That sum is equivalent to $45 million in 2020 dollars, and Gardner vowed to dedicate all of it to purchasing artwork, which hangs today in the Isabella Stewart Gardner Museum in Boston. After buying a Vermeer with her inheritance, it seems that Gardner chose Love's Greeting as the second major acquisition.

Love's Greeting is the result of Dante Gabriel Rossetti's attempt to capture the "pre-Raphaelite" spirit, as he called it. Rossetti was the major player in forming the PRB, the Pre-Raphaelite Brotherhood, not to be confused with PBR, the gourmet beer. Ostensibly, "pre-Raphaelite" describes their idea of a more pure kind of Italian and Roman expression, untouched by the experimentations of the unrestrained post-Raphaelites. "Pre-Raphaelitism," although it has "elitism" in its name, is trying to observe a good piece of common sense: that innovation is not inherently good, and that returning to the roots of something can offer insight. It was, essentially, "Make Art Great Again," and with its wisdom also came its blindness: like the clubs in Calvin & Hobbes, it was "no girls allowed," and, yet, the entire movement owed its existence to women, especially Dante Gabriel's sister, Christina Georgina, who kept the family last name by turning down three marriage proposals.

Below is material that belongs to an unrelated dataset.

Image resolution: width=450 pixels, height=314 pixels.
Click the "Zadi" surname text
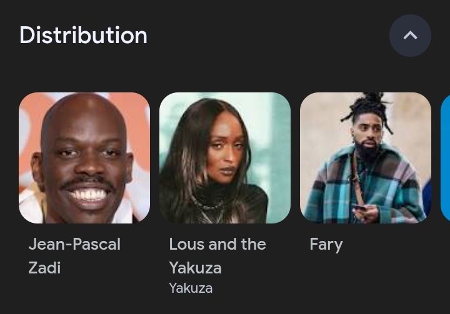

The PRB was built on the sensibility of Dante Rossetti's namesake, the poet, Dante, whose obsession with a woman named Beatrice is legendary. Picking up on this type of thing, Dante Rossetti began to lead his "brothers" in focusing on a single image of "the perfect woman." He was a self-taught artist who never visited Italy, although his ideas and ancestors came from there. Christina Rossetti, in her sonnet, "The Artist's Studio," talks about the weird feeling of seeing a male artist's multiple images of the same model. She doesn't say "and, in conclusion, my brother needs to dial it down," but it was obvious enough: "Each canvas evokes 'The same one meaning, neither more nor less' as the artist 'feeds upon her face by day and night' and paints the woman 'not as she is, but as she fills his dream.'" Already, Christina has anticipated the Alien movies ("feeds upon her face") and totally captured her brother's mechanical behavior, without naming him directly. Dinah Roe writes that she was not objecting to the objectification of the model but to the "male artist's self-worship." Just after Love's Greeting, the great success of the PRB was not that of one of the "brothers," but Christina's striking poem The Goblin Market, with illustrations by Dante Rossetti, of course.